To find two numbers with a sum of -8 and a difference of 4, let's first set up two equations based on the given information.
Let x be the greater number and y be the lesser number.
Equation 1: x + y = -8 (since the sum of the two numbers is -8)
Equation 2: x - y = 4 (since the difference between the two numbers is 4)

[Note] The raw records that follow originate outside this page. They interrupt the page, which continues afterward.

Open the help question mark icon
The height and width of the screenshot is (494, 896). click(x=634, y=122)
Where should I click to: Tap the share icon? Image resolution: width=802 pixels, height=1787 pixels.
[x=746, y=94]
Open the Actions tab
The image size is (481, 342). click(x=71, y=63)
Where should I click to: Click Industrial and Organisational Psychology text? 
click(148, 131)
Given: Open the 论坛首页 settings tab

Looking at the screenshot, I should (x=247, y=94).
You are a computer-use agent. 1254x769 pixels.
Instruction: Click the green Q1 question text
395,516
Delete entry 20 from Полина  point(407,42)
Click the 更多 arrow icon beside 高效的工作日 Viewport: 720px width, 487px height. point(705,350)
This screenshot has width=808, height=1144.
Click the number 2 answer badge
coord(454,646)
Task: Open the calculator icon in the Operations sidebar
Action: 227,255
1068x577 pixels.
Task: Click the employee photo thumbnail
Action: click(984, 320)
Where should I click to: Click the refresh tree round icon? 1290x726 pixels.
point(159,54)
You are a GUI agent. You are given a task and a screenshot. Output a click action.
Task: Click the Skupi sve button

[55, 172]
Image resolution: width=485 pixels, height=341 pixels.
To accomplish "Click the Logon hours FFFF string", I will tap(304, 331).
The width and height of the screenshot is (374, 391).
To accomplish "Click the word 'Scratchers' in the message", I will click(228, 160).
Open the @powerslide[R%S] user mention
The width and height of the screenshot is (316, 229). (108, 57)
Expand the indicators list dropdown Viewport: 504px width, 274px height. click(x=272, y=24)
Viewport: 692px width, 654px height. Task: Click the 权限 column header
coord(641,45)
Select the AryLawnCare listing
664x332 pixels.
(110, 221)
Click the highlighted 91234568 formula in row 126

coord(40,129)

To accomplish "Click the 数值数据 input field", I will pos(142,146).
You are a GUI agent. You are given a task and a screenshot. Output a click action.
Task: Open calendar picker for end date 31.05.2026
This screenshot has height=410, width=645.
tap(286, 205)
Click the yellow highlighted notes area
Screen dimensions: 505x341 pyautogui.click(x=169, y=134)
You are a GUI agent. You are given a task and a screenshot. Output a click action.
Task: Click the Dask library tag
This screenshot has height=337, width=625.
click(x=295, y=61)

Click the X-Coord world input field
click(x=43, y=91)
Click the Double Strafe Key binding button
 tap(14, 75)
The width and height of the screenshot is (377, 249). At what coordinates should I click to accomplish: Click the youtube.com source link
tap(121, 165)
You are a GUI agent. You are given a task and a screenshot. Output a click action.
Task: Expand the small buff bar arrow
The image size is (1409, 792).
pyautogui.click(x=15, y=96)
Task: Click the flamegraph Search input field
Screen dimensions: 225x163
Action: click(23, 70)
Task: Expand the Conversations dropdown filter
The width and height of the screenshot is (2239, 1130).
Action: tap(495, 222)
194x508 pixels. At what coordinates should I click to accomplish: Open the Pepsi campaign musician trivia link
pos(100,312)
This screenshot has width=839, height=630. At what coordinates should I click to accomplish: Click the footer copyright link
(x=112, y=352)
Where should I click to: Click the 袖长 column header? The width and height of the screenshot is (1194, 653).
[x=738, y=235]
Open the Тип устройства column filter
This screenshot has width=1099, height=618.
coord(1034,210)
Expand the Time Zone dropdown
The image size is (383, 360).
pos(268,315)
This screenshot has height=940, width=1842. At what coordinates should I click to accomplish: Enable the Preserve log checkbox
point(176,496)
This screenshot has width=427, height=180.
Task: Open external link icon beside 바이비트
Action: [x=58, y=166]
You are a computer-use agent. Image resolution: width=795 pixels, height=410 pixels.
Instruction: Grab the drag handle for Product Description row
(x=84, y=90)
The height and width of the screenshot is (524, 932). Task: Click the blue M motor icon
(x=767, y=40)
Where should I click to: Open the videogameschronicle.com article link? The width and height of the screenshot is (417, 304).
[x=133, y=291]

Now, we can solve these equations using the method of substitution or elimination to find the values of x and y.
Method 1: Substitution
From Equation 2, isolate x in terms of y:
x = y + 4
Then substitute this value of x into Equation 1:
(y + 4) + y = -8
2y + 4 = -8
2y = -12
y = -6
Now substitute the value of y back into Equation 2 to find x:
x - (-6) = 4
x + 6 = 4
x = -2
Therefore, the two numbers are x = -2 and y = -6.
Method 2: Elimination
Multiply Equation 1 by -1 to change the sign of the sum:
-x - y = 8
Now add Equation 1 and Equation 2 together to eliminate x:
(-x - y) + (x - y) = 8 + 4
-2y = 12
y = -6
Substitute the value of y back into Equation 1 to find x:
x + (-6) = -8
x = -8 + 6
x = -2
So, the two numbers are x = -2 and y = -6.
Therefore, the two numbers with a sum of -8 and a difference of 4 are -2 and -6, with x = -2 being the greater number and y = -6 being the lesser number.